The Cambridge natural history, Vol. 05 (of 10) - Adam Sedgwick; David Sharp; F. G. Sinclair

The muscular system of Insects is very extensive, Lyonnet[^[31]] having found, it is said, nearly 4000 muscles in the caterpillar of the goat-moth; a large part of this number are segmental repetitions, nevertheless the muscular system is really complex, as may be seen by referring to the study of the flight of dragon-flies by von Lendenfeld.[^[32]]

The minute structure of the muscles does not differ essentially from what obtains in Vertebrate animals. The muscles are aggregations of minute fibrils which are transversely striated, though in variable degree. Those in the thorax are yellow or pale brown, but in other parts the colour is more nearly white. The muscles of flight are described as being penetrated by numerous tracheae, while those found elsewhere are merely surrounded by these aerating tubules.

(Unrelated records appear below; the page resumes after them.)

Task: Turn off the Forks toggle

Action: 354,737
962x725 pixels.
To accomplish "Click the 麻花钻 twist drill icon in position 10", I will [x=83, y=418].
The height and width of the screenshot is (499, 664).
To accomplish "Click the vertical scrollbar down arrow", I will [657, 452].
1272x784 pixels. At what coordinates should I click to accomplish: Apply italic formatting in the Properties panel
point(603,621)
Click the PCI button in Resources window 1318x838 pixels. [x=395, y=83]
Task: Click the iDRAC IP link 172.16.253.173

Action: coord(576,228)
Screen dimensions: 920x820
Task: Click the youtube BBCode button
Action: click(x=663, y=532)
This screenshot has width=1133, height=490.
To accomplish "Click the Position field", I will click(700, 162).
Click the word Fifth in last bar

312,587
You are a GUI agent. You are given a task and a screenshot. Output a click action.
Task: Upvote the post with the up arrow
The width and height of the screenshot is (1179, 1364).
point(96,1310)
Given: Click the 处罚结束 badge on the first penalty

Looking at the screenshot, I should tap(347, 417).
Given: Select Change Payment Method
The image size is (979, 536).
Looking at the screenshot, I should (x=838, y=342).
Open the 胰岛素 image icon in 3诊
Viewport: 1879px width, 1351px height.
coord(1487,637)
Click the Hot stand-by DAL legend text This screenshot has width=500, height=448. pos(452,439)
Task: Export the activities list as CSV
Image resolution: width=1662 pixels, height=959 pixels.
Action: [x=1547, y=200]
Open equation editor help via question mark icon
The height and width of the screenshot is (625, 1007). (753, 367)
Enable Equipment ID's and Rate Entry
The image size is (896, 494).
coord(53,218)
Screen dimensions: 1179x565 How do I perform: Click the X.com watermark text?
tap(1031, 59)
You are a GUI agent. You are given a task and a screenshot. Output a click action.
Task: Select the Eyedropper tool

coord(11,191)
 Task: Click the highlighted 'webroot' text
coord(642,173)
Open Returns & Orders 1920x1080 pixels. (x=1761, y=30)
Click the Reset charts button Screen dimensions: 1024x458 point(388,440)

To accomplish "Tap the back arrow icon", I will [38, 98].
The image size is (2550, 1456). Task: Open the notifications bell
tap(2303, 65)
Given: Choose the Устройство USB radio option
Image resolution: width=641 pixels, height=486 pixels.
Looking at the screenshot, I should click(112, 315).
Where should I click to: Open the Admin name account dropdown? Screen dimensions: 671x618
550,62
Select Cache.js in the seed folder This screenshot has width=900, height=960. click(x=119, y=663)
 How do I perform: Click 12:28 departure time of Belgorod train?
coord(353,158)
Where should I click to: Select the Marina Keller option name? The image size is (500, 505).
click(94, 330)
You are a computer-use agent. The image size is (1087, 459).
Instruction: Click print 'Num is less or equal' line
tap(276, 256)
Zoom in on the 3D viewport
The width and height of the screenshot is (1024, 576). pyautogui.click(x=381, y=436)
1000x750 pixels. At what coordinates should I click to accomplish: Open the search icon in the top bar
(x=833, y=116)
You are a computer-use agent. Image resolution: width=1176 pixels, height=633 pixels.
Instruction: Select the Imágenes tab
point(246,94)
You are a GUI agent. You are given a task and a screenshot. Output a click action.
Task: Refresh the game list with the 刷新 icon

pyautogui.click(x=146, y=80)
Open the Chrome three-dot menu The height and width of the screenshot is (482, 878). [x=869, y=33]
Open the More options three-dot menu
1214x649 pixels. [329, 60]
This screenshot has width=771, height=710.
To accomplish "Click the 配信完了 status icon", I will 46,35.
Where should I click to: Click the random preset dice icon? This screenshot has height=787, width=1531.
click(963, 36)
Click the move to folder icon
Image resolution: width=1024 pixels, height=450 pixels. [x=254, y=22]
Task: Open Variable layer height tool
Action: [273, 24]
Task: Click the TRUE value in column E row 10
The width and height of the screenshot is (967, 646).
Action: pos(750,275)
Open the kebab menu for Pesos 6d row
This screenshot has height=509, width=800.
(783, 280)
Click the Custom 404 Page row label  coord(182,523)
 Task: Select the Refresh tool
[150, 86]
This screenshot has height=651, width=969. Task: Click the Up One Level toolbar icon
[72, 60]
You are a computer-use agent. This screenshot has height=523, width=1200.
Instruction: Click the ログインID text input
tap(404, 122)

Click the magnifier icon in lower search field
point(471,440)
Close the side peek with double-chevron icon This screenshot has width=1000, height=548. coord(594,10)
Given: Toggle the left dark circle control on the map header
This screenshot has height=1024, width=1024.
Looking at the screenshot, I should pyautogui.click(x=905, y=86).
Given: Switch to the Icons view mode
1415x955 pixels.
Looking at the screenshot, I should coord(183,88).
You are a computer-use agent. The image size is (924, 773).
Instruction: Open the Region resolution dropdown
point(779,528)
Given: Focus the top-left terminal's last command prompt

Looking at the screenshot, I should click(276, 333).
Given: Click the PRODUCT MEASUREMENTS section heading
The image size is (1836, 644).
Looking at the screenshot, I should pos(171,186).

The force brought into play by the contractions of Insect muscles is very great, and has been repeatedly stated to be much superior to that of Vertebrate animals; very little reliance can, however, be placed on the assumptions and calculations that are supposed to prove this, and it is not supported by Camerano's recent researches.[^[33]]

Some of the tendons to which the muscles are attached are very elaborate structures, and are as hard as the chitinous skeleton, so as to be like small bones in their nature. A very elaborate tendon of this kind is connected with the prothoracic trochantin in Coleoptera, and may be readily examined in Hydrophilus. It has been suggested that the entothorax is tendinous in its origin, but other morphologists treat it, with more reason, as an elaborate fold inwards of the integument.

Fig. 64.—Cephalic and ventral chain of ganglia: A, larva of Chironomus; B, imago of Hippobosca. (After Brandt.)

Nervous System.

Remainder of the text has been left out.